La sortie de Dominique Strauss-Kahn du jeu politique français et international est quand même vécu comme un drame pour de nombreuses personnes. Et dès qu'il se passe quelque chose de spectaculaire, on trouve des gens qui se croient plus malins que les autres, et décèlent la véritable nature des événements qu'ils croient cachées. Cette fois-ci, le choc est si grand que, d'après un sondage CSA, 57 % des Français pensent que DSK est certainement ou probablement victime d'un complot. Il était prévisible que les partisans de celui-ci le défendraient pied à pied envers et contre tout. Mais que la théorie du complot soit brandie par autant de gens, cela laisse pantois.

Il ne s'agit pas de dire que DSK est forcément coupable. Par le passé, on a vu de nombreux rebondissements judiciaires, certains même très spectaculaires. Il y a eu des lynchages médiatiques ne reposant sur rien, des faux témoignages, des erreurs crasses, des enquêtes erratiques... Tout cela peut être à l'œuvre, comme dans chaque affaire, et ce sera au tribunal d'y voir clair. Mais cela n'en ferait pas un complot pour autant. Le complot, tel qu'il est envisagé dans ce genre de situation, est une manœuvre secrète et consciente de plusieurs personnes puissantes pour établir un mensonge qui s'imposera au monde, souvent en ayant des conséquences spectaculaires. Des théories faisant état d'éventuels complots de ce type, il y en a énormément. Il y a le fait que l'assassinat de John Fitzgerald Kennedy ait été l'acte de quelqu'un d'autre que Lee Harvey Oswald, la dissimulation des extraterrestres dans la zone 51, l'organisation des attentats du 11 septembre 2001 par le gouvernement américain, la survie d'Elvis Presley après sa mort officielle, la fuite d'Oussama Ben Laden alors que le gouvernement américain prétend l'avoir tué, la création de faux camps de la mort pour faire croire à un génocide des juifs...

La liste des théories du complot n'en finit pas. Elles sont toutes délirantes, au mieux symptomatique d'une logique viciée, au pire d'une paranoïa aiguë. Depuis le début du XXème siècle, peut être même avant même, on ne trouve pas trace d'une seule théorie du complot qui se soit révélée vraie au final.

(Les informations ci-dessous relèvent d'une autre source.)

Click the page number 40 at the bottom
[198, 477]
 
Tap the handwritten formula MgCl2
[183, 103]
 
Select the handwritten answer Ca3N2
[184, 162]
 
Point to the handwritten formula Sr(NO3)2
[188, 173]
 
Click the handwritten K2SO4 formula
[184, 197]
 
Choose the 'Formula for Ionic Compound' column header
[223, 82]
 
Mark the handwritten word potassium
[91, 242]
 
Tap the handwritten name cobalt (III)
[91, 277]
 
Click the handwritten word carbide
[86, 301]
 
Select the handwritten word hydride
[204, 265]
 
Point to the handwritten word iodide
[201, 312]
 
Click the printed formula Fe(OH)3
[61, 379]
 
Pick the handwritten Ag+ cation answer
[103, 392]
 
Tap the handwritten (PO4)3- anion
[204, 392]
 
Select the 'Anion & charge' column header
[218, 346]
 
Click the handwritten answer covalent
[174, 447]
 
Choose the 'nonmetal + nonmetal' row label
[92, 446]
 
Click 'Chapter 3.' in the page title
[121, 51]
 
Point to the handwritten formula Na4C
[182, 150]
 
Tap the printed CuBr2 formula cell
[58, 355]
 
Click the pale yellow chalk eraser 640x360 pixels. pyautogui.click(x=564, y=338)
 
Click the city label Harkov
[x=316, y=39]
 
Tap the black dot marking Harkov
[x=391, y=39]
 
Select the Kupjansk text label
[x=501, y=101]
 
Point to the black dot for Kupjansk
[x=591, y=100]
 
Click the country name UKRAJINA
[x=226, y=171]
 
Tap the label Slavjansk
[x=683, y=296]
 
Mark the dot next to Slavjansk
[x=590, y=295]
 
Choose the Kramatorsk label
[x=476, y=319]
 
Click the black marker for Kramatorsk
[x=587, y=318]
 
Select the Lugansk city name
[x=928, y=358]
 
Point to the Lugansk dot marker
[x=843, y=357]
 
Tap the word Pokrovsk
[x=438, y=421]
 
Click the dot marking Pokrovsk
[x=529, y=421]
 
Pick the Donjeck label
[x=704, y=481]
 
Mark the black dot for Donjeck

La vérité, c'est que personne n'a assez de pouvoir pour fomenter une conspiration qui soit à la fois secrète, effective, et aux conséquences importantes. Il est de toute façon difficile de réunir plusieurs personnes ayant exactement les mêmes intérêts, et de tels complots nécessiteraient un très grand nombre de conspirationnistes se partageant des secrets redoutables. Cela ne fonctionne que dans les fictions.

En fait, les théories du complot véhiculent peut-être une vision volontariste de la vie, qui consiste à croire qu'il y a toujours une explication rationnelle, qu'il y a toujours quelqu'un de responsable. Dans bien des cas, ce sont des dizaines de décisions personnelles séparées qui forment le cours des événements, un flot qui génère ce qu'on appelle ensuite le hasard ou la fatalité des choses. On peut se sentir démuni devant de telles forces incontrôlées, mais cela ne veut pas dire pour autant qu'il faille faire porter la responsabilité de certains événements à des gens qui n'ont rien à voir.